Source material Start Marker

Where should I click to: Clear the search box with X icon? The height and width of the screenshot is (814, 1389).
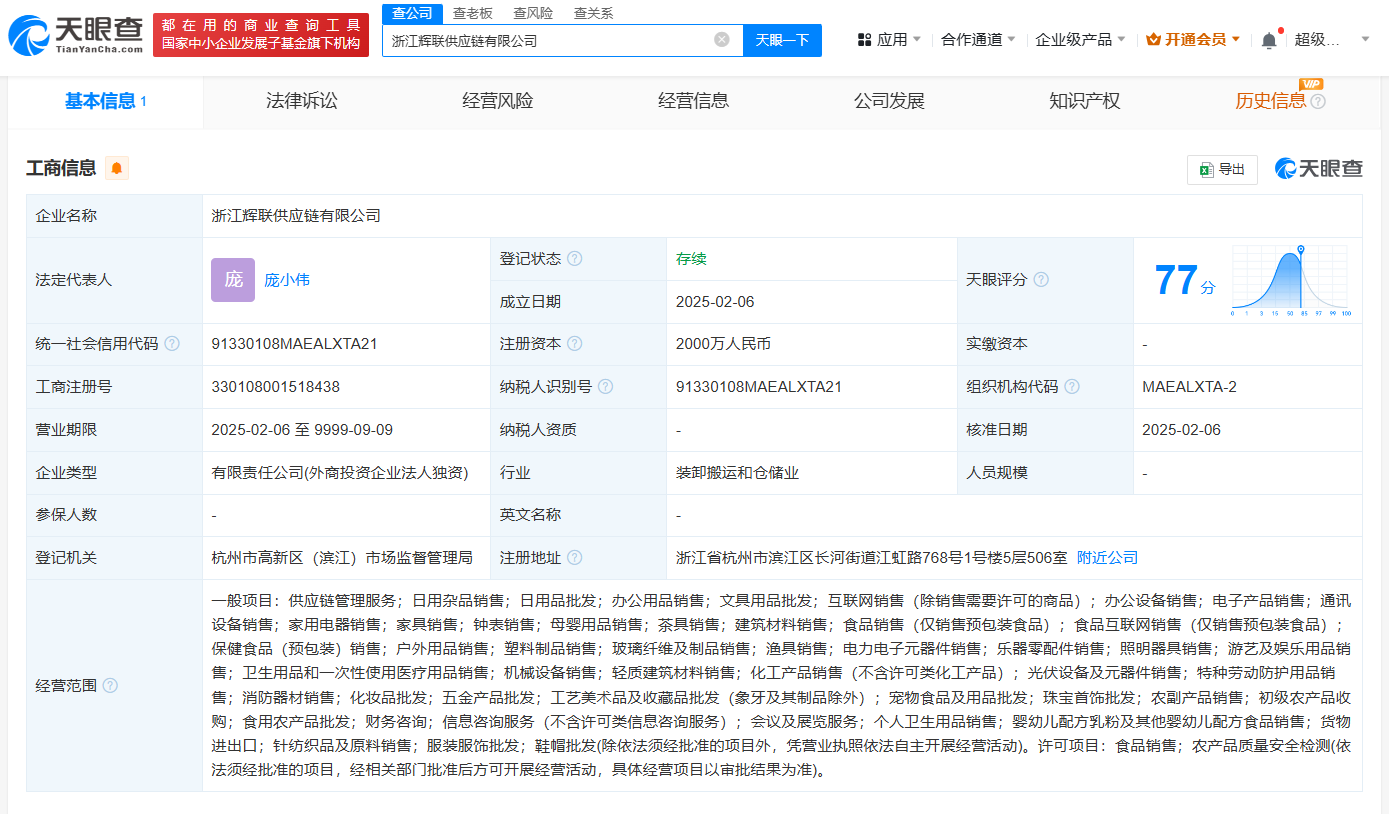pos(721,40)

Source material End Marker
Source material Start Marker

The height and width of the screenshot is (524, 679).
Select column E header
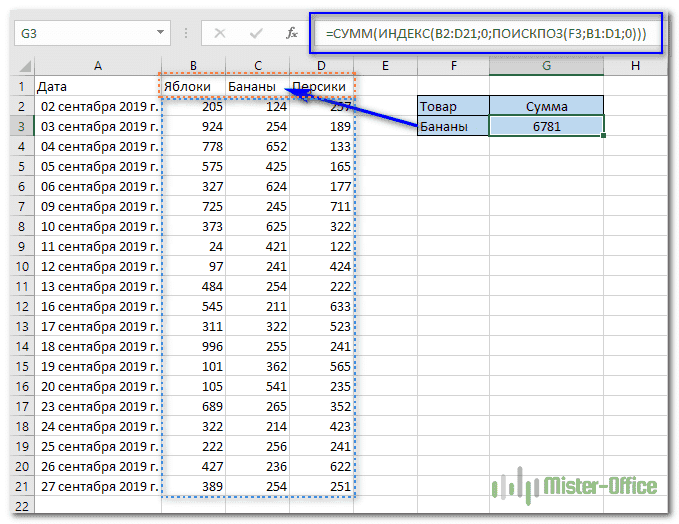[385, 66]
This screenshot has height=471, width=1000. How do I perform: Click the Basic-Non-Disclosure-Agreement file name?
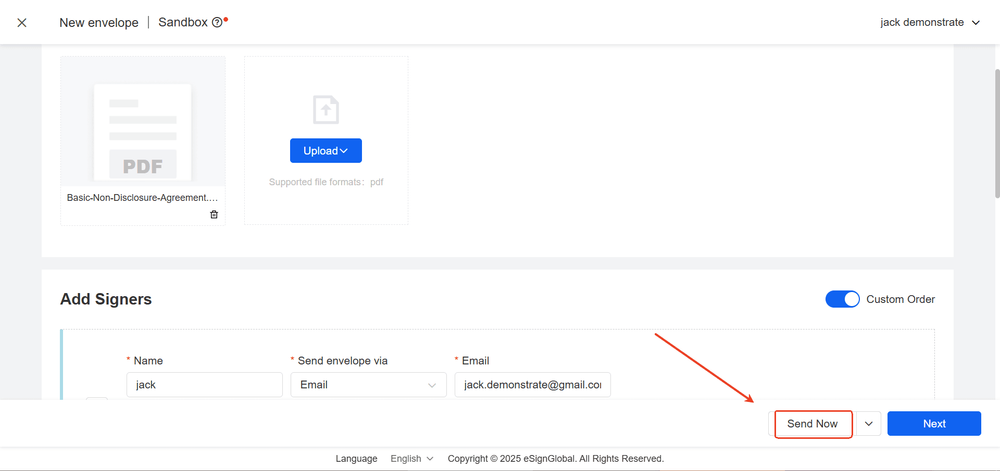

Source material End Marker

Problem requirements ▸ Within the listing above, extract exactly the lines that run from the one containing "The height and width of the screenshot is (524, 679)." through the one containing "This screenshot has", excluding any pictures.

Written reply ▸
The height and width of the screenshot is (524, 679).
Select column E header
[385, 66]
This screenshot has height=471, width=1000. How do I perform: Click the Basic-Non-Disclosure-Agreement file name?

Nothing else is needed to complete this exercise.